人生の転機に出会ったニフティフォーラム
私は1990年代前半、教育関係のフォーラムで全国の有志と意見交換していました。インターネットが普及する前、パソコン通信全盛といえる時代です。
教育関係者は一家言持っている人が多く、フォーラムには連日、様々な意見がとびかっていました。1994年に愛知県で起きた大河内清輝君いじめ自殺事件については、特に熱い論議が展開されました。ある日、鋭い洞察力をもった方が、新たな視点で独自の意見を披露されました。その文章は当時の会員に相当なショックをもたらしました。非常に納得できる論理展開だったからです。この方の意見は、新聞・TV等の一般情報だけで考察されたものでしたが、マスコミで伝えられることはありませんでした。マスコミに出ない正論も存在していることを再認識させられました。というか、マスコミ報道の浅さが露呈されたといいましょうか。
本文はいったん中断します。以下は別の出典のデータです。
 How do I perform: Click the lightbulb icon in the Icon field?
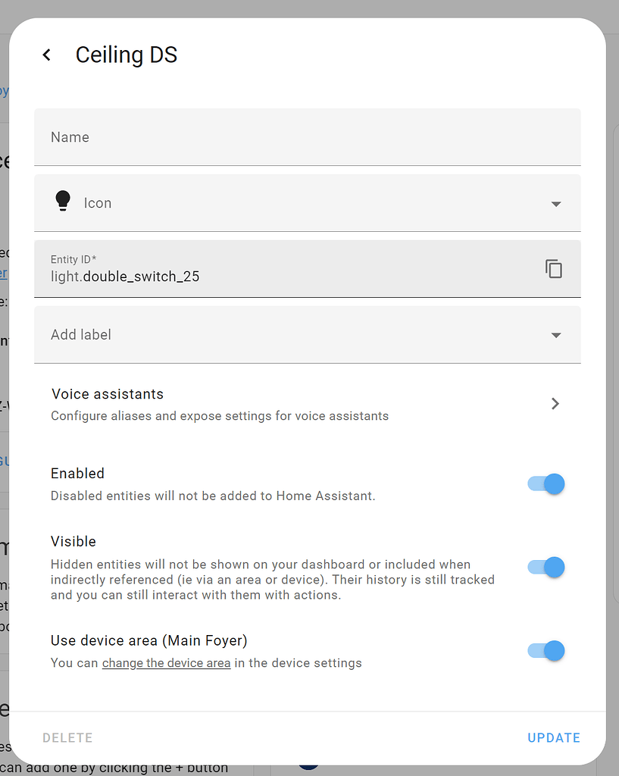(x=64, y=202)
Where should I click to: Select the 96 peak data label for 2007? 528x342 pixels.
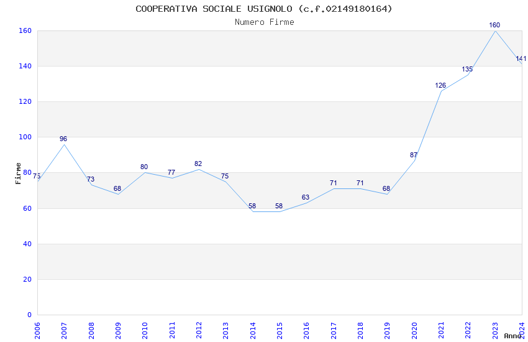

こういった経緯のなかで、パソコン通信=文章による意見交換は、不特定多数の参加者に平等な機会を提供する最適なツールだと、個人的に確信しました。
・文章で自分の意見を述べる/アップする
・但し、アップする前にそれまでに寄せられたメッセージを全て読む
ルールはこの2つだけで、実にシンプルです。それこそ、寝る間も惜しんで文章の加筆、訂正、校正、その繰り返し。寝不足になりながら、電話代節約に知恵をしぼりつつ、お互いに健康を気遣い、教育関係の議論が熱く展開されました。当時のパソコン通信は、音声電話をつかっていましたので、従量制の通話料金だったからです。
大学への進学を機に東京で暮らし始め、そのまま首都圏の情報処理系会社に就職して約10年。家庭の都合でUターンし、教育の職につき、田舎暮らしを始めた直後のことでした。このフォーラムを通じた活動のおかげで、なんだか日本の教育界の最前線で活動しているような実感(錯覚?)をもてていました。
令和初頭の現在、ネットではYouTubeやTiktokなどの動画、インスタグラムのような画像主体の情報発信が優勢のようです。それに比べると、文字による情報発信&コミュニケーションは、今ひとつマイナーな感が否めません。しかし文章は昔も今も重要な自己表現ツールの1つ。文章を通じた真剣な意見交換の場は、精神の成長にも欠かせません。日本の国語文化向上のためにも、文章で大いに議論しましょう。